__TASK REQUIREMENTS__
#1 Using the article on dying with no money left, answer these:
(a) What did the writer sell this summer?
(b) Whose inheritance amounted to more than US$20 billion?
(c) In his book, what name does Mr Perkins give to the amount needed for health, shelter and food once income is low?
#2 Copy the stretch of the article on dying with no money left from "The concept of" through "if any, inheritance.", word for word.
#3 Write the next part of the article on dying with no money left, picking up right after its last sentence.

__TEXT PROVIDED__
--- --- ---

Why I plan to die with no money left
(BLOOMBERG) – If this year has taught us anything, it is that life is uncertain. Through this lens, I have started to abandon some conservative personal finance principles. This summer, I went against the adage of “staying the course” with retirement and sold some stocks. I also bought a house in what can be considered a risky environment. To date, I have no regrets.
In my latest move away from what many financial experts preach, I have forgone the aspiration of leaving a financial legacy.
The concept of bequeathing an inheritance just seems to make less sense today.
Instead, I want to experience my legacy by spending most, if not all, of my money on meaningful experiences and investing in the people and causes I believe in – all before I leave earth. This financial philosophy has grown increasingly popular with the ultra-wealthy.
Mrs Laurene Powell Jobs, who inherited more than US$20 billion (S$27.15 billion) from her late husband, Apple co-founder Steve Jobs, vows to give away all her assets during her living years, contributing to social and economic causes that need financial support.
Before that, musician Sting, Microsoft founder Bill Gates and prominent investor Warren Buffett all pledged to not leave their children much, if any, inheritance.
But the idea should become mainstream. After speaking with entrepreneur Bill Perkins about his new book, Die With Zero: All You Can From Your Money And Your Life, I was shocked to find myself convinced that spending more money while you are alive is more fulfilling than leaving behind a nest egg.
“With each year that passes, our ability to convert dollars into positive life experiences declines over time,” Mr Perkins tells me.
The “optimal utility of money”, as he calls it, is using money to have the maximum greatest experiences you can in your living years.
It is important because experiences are what actually drive fulfilment and happiness. “I’m more about saving your life than saving your money,” Mr Perkins says.
Of course, the challenge with this approach is to not die with less than zero, leaving debt behind for someone else. The philosophy does not give my husband and me permission to overspend.
Instead, it forces us to practise restraint and deliberation as we choose how to allocate our money while we are alive.
Yes, we still need to save for retirement, but primarily with our personal needs (and the needs of any remaining dependants) only in mind. We have determined to have a specific monetary goal.
In his book, Mr Perkins calls this your personal “survival number”. It is the amount you need to support yourself with regard to health, shelter and food when you no longer have much income.
Your survival number is more bare-bones than the standard retirement savings recommendation of needing between eight and 10 times your salary or living off 80 per cent of your pre-retirement income. Maybe that figure can be closer to 40 per cent or 50 per cent, especially if you downsize earlier or live in a more affordable place.

--- --- ---

__SUPPLIED RECORDS__
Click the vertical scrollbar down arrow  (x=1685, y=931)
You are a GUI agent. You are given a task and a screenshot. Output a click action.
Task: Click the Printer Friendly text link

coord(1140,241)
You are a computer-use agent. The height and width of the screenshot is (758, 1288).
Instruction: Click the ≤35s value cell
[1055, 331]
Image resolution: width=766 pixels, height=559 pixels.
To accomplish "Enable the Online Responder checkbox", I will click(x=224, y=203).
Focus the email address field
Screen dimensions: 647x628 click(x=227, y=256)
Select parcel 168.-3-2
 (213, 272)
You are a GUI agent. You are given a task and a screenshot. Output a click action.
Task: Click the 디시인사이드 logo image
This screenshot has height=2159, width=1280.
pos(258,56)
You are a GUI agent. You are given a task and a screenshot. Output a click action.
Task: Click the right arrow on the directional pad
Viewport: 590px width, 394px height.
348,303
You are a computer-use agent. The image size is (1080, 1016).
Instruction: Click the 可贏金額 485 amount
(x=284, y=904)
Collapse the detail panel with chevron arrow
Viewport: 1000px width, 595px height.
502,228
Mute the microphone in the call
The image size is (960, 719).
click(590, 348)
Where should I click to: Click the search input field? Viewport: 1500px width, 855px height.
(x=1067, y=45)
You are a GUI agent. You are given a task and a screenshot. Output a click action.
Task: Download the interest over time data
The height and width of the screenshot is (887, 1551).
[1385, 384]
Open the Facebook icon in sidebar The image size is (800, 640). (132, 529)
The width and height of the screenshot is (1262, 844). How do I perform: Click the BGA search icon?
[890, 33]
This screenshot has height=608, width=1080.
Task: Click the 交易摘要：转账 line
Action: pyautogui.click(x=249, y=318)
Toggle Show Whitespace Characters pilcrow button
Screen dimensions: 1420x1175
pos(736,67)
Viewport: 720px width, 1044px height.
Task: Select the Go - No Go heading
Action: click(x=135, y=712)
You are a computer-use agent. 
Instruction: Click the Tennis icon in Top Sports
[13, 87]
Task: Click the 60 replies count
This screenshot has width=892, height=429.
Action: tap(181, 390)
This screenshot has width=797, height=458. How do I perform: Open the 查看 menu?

--- --- ---

__EXERCISE RESULTS__
#1
(a) Some stocks
(b) Mrs Laurene Powell Jobs
(c) Your personal "survival number"

#2
The concept of bequeathing an inheritance just seems to make less sense today.
Instead, I want to experience my legacy by spending most, if not all, of my money on meaningful experiences and investing in the people and causes I believe in – all before I leave earth. This financial philosophy has grown increasingly popular with the ultra-wealthy.
Mrs Laurene Powell Jobs, who inherited more than US$20 billion (S$27.15 billion) from her late husband, Apple co-founder Steve Jobs, vows to give away all her assets during her living years, contributing to social and economic causes that need financial support.
Before that, musician Sting, Microsoft founder Bill Gates and prominent investor Warren Buffett all pledged to not leave their children much, if any, inheritance.

#3
For example, we just bought our home in New Jersey and plan to live here for the next 15 years or so until the children are finished with high school. After that, it would not really make financial sense to keep our residence.
For us, that is putting money towards supporting our children’s education and well-being, travelling and giving back. Before aiming to die with zero, I wanted my family to be able to spend an entire month each summer living in a foreign country.
Now, this dream looks all the more worthwhile as the type of enriching experience I value. And, depending on what happens with travel post-Covid-19, it can be more achievable, since I will not be putting it off just to have a bit more saved for retirement.
The idea of leaving non-profit organisations money in our will also feels a bit detrimental to the causes we want to support. Why not give sooner if we can?
To that end, I have automated some of my giving plans similar to how we contribute for retirement.
This is an important consideration for those (outside the super-rich) who want to die without any debt and spend their later years living on “just enough”. I am already thinking about getting my real estate licence in my 50s to generate some additional income and supplement our needs in retirement.
Have a plan for the children
Not leaving an inheritance to your children does not mean you do not care about them. Instead, it means that you bestow your wealth upon them when they are young and most likely working to start a business or a family or investing.
Do we risk spoiling them?
Not if we explain our plan and if they understand that the money they are receiving in portions is to help them build a strong and meaningful life for themselves and their children. We also have life insurance, as that is integral to taking care of our children, should one of us die sooner than expected.
I am not sure what the afterlife has in store for us, but I do trust that this alternative financial framework will enable us to make the most of our living years.
And the children? They will be all right.